Counterpoint: "I am amazed and amused by people who will lash out with arguments like this in order to justify their own entitled use of whatever offensive phraseology they feel particularly invested in. You like retard? Use it, by all means. Argue passionately for your right to do so. Just understand that to people less invested in using hate language, you just look like an ass. And you erode your own right to express indignation the next time someone throws similar hate language at you."
The campaign has some heavy hitters on board, including "Glee" stars Jane Lynch and Lauren Potter, who participated in a powerful public service announcement called "Not Acceptable" and urged viewers to sign an online pledge to stop using the word. (Watch it here on YouTube.)
Hard to say whether star power will fuel the campaign's success, but plenty of stars have fueled the campaign. Lady Gaga replied "That's retarded" to a recent query about whether her "Born This Way" song plagiarized Madonna's "Express Yourself." Jennifer Aniston caught some heat last summer for telling Regis Philbin, on "Live with Regis and Kelly," "Yes, I play dress up. I do it for a living, like a retard." Last month LeBron James muttered "That's retarded" when a reporter asked about a play involving Miami Heat teammate Dwayne Wade. The list goes on.
The utterance is usually followed by an official release with a chagrined (if hollow-sounding) apology. Yawn. But the r-word debate — playing out on the likes of Huffington Post, Babble, and YouTube — is anything but boring.

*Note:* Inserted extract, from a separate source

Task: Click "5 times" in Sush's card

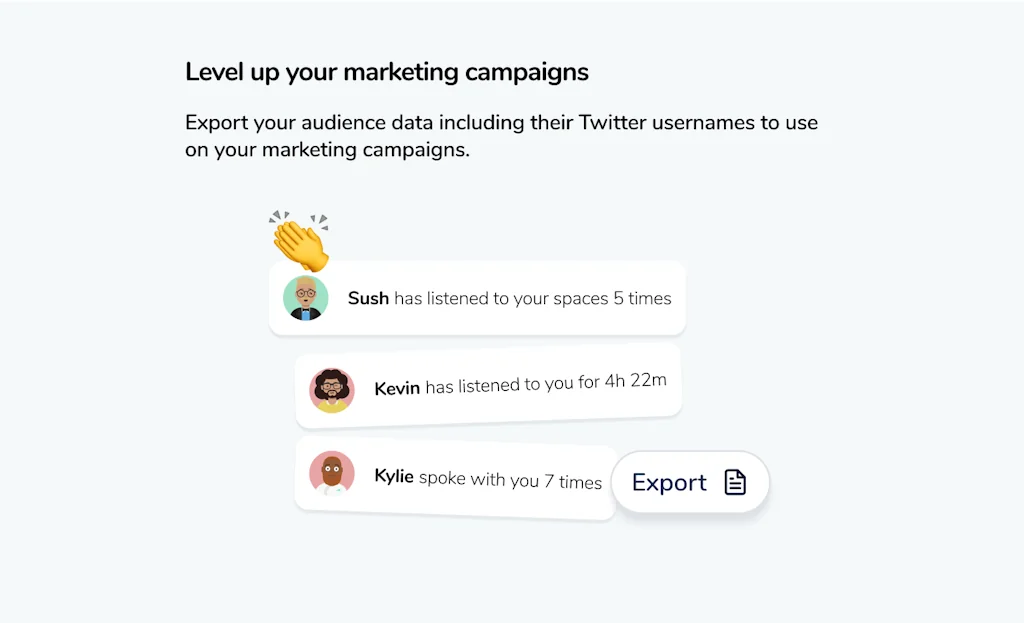Action: (642, 298)
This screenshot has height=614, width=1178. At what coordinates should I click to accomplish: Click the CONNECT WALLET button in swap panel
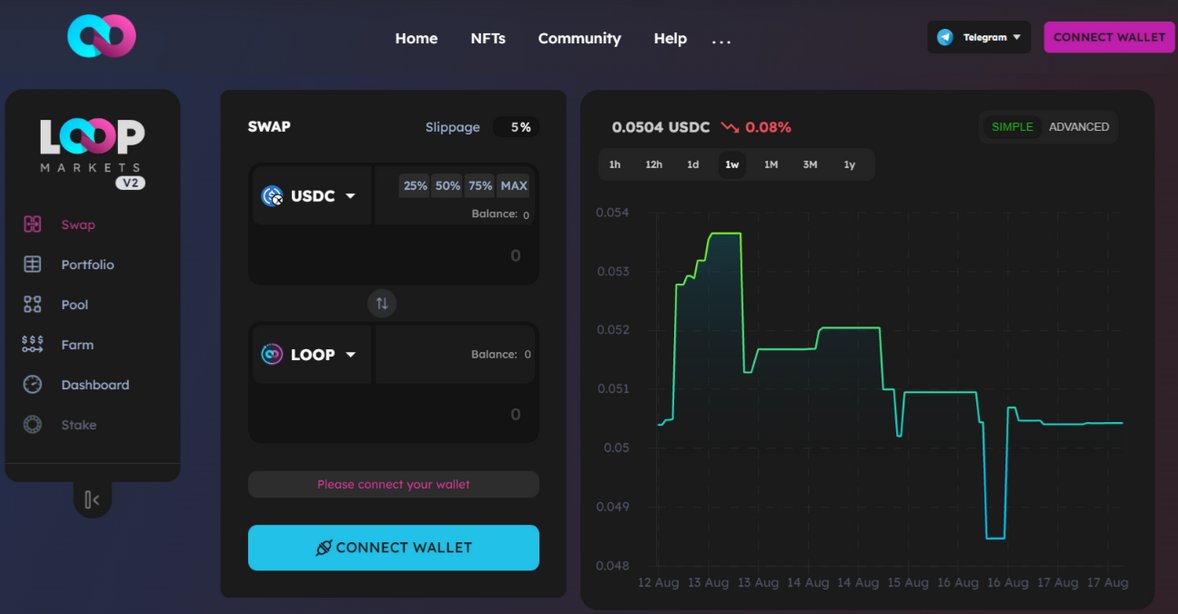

Another peek at some online comments, this time from an Oklahoma Daily article linked from the r-word site:
Point: "As for why I choose to use the word 'retard,' I think about its real definition and when I use it, it is with the full understanding of what it means to retard something. When I call another retarded, it is not out of respect for a medical condition. I use that word because I think they are impeding something in some way, a mechanism of retardation. How do you use the word 'crazy'?"
Counterpoint: "This neglects the fact that the listener will interpret the word his/her way irregardless of the speaker's intent. …. Even if one has no foul intention when one uses the term 'retarded' degradingly, one should still refrain from using the word in order to not offend other people. It is better for one to willingly refrain his/her own right to free language for a moment than spend hours explaining the semantics of a word to the person one has accidently offended."